ASSIGNMENT: Once the line containing "You are a GUI" is found in the records below, return it and each following line exactly, up to and including the line containing "Open help with", and nothing else.

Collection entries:

:::

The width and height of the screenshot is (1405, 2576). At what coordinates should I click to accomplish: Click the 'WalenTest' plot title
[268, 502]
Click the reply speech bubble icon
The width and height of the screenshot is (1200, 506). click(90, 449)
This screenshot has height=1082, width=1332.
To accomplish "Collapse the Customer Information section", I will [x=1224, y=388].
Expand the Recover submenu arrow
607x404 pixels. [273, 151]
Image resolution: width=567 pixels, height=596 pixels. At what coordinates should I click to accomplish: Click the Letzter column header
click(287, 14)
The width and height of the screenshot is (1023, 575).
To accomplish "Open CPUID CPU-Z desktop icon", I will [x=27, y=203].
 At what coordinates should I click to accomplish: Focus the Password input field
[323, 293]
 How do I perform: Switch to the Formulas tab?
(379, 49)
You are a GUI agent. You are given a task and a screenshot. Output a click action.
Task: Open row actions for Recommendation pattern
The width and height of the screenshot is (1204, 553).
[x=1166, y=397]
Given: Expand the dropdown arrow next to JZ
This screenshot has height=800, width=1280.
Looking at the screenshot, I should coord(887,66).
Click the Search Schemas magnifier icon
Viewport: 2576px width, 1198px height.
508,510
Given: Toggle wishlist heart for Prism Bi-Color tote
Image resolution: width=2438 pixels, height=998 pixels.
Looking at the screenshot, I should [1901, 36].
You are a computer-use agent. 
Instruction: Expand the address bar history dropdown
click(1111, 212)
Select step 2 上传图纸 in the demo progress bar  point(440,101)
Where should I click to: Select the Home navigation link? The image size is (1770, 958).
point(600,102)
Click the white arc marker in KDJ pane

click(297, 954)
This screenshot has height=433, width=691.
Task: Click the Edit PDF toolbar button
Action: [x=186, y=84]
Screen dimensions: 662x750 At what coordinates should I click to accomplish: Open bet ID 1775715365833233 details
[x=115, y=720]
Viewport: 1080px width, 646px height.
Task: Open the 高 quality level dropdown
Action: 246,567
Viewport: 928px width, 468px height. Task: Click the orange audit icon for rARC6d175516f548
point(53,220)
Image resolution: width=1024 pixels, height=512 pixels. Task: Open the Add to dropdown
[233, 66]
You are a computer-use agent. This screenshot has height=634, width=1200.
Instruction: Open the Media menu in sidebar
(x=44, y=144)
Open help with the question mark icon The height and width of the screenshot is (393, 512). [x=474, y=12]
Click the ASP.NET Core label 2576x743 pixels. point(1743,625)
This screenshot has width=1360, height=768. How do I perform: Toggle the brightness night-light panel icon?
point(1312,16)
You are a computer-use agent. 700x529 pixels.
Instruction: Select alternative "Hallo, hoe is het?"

:::

THE COMPLETED TASK:
You are a GUI agent. You are given a task and a screenshot. Output a click action.
Task: Open row actions for Recommendation pattern
The width and height of the screenshot is (1204, 553).
[x=1166, y=397]
Given: Expand the dropdown arrow next to JZ
This screenshot has height=800, width=1280.
Looking at the screenshot, I should coord(887,66).
Click the Search Schemas magnifier icon
Viewport: 2576px width, 1198px height.
508,510
Given: Toggle wishlist heart for Prism Bi-Color tote
Image resolution: width=2438 pixels, height=998 pixels.
Looking at the screenshot, I should [1901, 36].
You are a computer-use agent. 
Instruction: Expand the address bar history dropdown
click(1111, 212)
Select step 2 上传图纸 in the demo progress bar  point(440,101)
Where should I click to: Select the Home navigation link? The image size is (1770, 958).
point(600,102)
Click the white arc marker in KDJ pane

click(297, 954)
This screenshot has height=433, width=691.
Task: Click the Edit PDF toolbar button
Action: [x=186, y=84]
Screen dimensions: 662x750 At what coordinates should I click to accomplish: Open bet ID 1775715365833233 details
[x=115, y=720]
Viewport: 1080px width, 646px height.
Task: Open the 高 quality level dropdown
Action: 246,567
Viewport: 928px width, 468px height. Task: Click the orange audit icon for rARC6d175516f548
point(53,220)
Image resolution: width=1024 pixels, height=512 pixels. Task: Open the Add to dropdown
[233, 66]
You are a computer-use agent. This screenshot has height=634, width=1200.
Instruction: Open the Media menu in sidebar
(x=44, y=144)
Open help with the question mark icon The height and width of the screenshot is (393, 512). [x=474, y=12]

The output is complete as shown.